August: when the inbox is filled with back-to-school specials and parents are frantically buying graph paper. Every once and a while, you’ll see a leaf on the sidewalk with a hint of gold. The clash of football helmets in pre-season practice permeates the air. Periodically, the summer humidity lifts and the night air is cool. All of this is to tell us: “Get on with it! Let’s get ready for Thanksgiving!”
Not at The Phillips Collection. A small gallery in the Phillips House beckons us to luxuriate in August. It inspires us to narrow our eyes and look at those hauling back-to-school cargo and say: “You are missing it! August is the real summer, baby!”
Take Milton Avery: his Black Sea gives us the sense that the sun is a bit lower, yes, but out here in Provincetown, the tide still ebbs and flows. The surf gently washes us out and about and we languidly paddle into the shorter days with a steady calm.
With David Hare’s Mountain Light and John Graham’s Mysteria 2, we see inky saturated blues.
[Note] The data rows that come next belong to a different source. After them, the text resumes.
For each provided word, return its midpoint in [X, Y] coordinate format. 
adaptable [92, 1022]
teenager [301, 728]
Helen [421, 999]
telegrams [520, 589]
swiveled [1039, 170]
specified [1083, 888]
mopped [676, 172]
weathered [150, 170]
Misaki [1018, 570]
Hare explores the distant vistas that present as stark forms. What do you think? Has his mountain view lost the modulations of July color now that August is here? What about John Graham? His horses do not frolic in scorching heat, their tails swatting away the horseflies. They are indoors and night has fallen. Perhaps their performance in the show ring was cut short due to the loss of sunlight. They welcome the cooler indoor air, overseen by an enigmatic figure in the background.
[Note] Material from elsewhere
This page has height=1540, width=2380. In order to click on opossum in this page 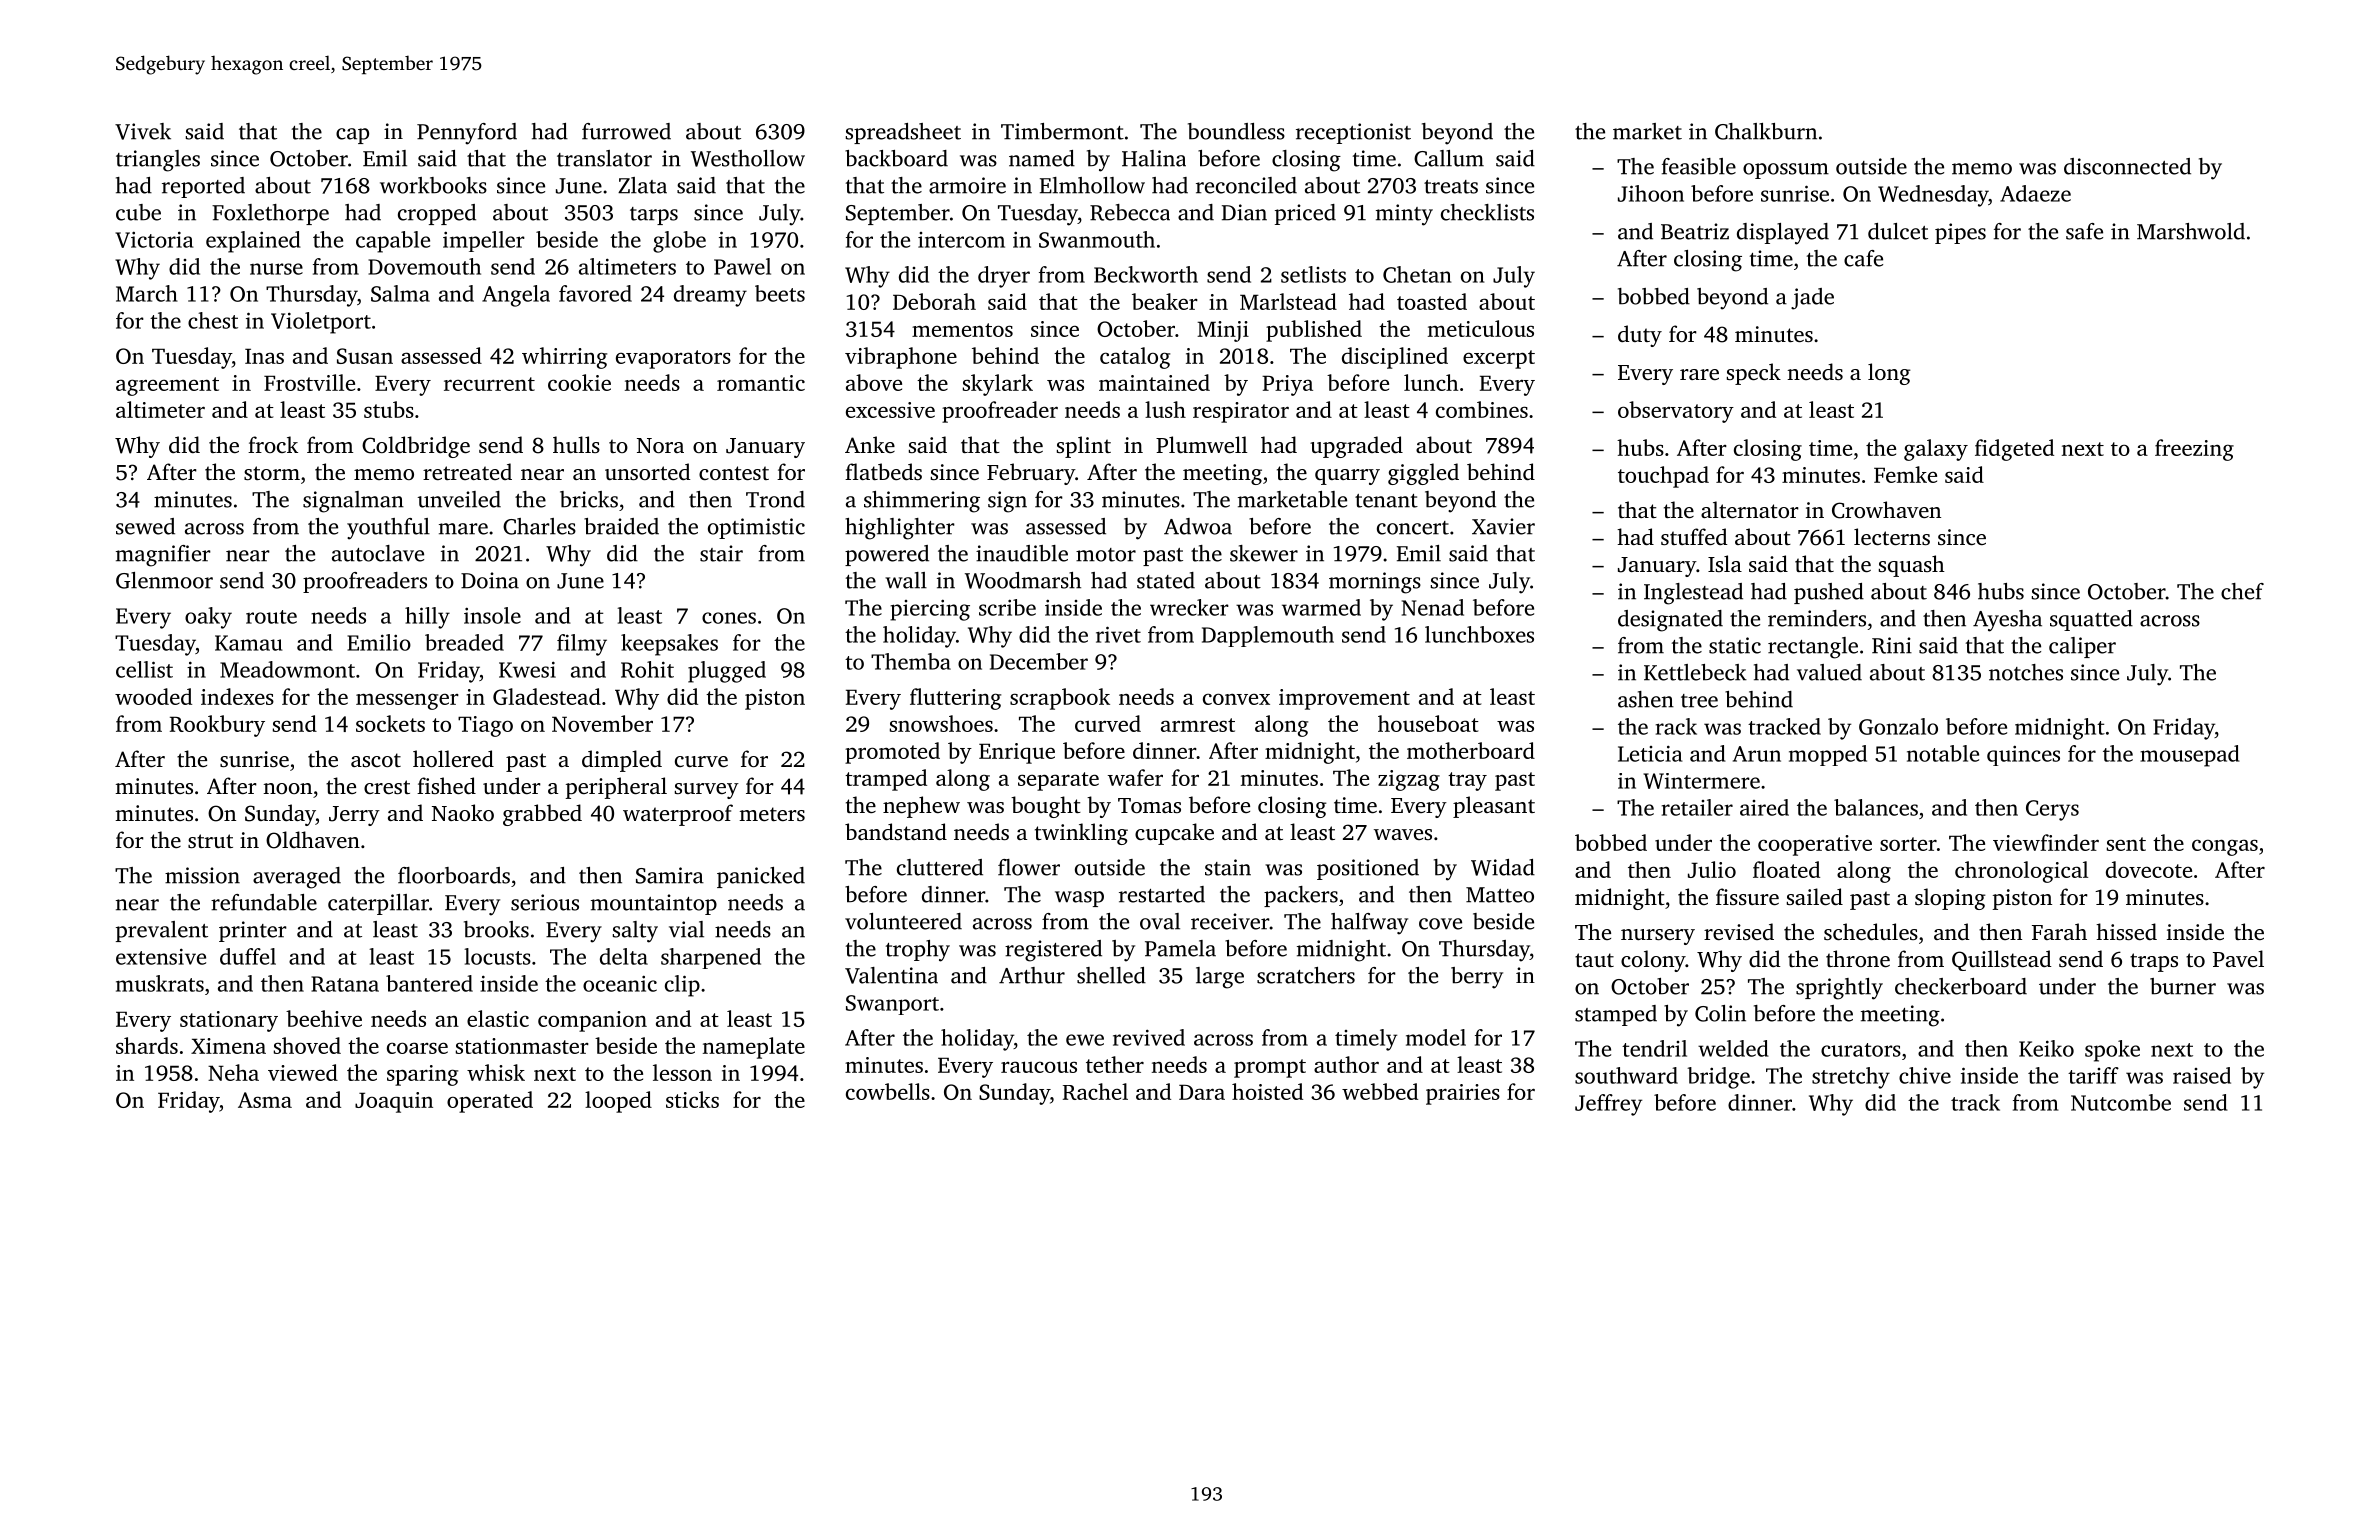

Friends Arthur Dove and Georgia O’Keeffe did not bear the full brunt of sticky July, being based in Upstate New York. Imagine the refreshing breeze that came off Seneca Lake, as Dove’s strange deer-creatures wink at each other while enjoying the aimlessness of August that precedes the fervor of rutting season! The sun of O’Keeffe’s Red Hills, Lake George provides enough of a humming warm glow that while staring at it, you are good without a sweater.
What do you make of your last weeks of summer? What images, colors, and sensations give you that assurance that while the calendar unfolds, you are can still luxuriate in the richness of August?
If you need encouragement, take a look at Amy Cutler’s Passage. The red light does not appear to be lit. Our stout matron gives us the green light to enjoy the last month of summer. It does seem that the yellow light is saying, “Slow down, don’t let your focus be on that next thing, September. It is August! Jump on a boat, make your passage, and chug through my skirts to still-green pastures—I will hold your cat while you do!”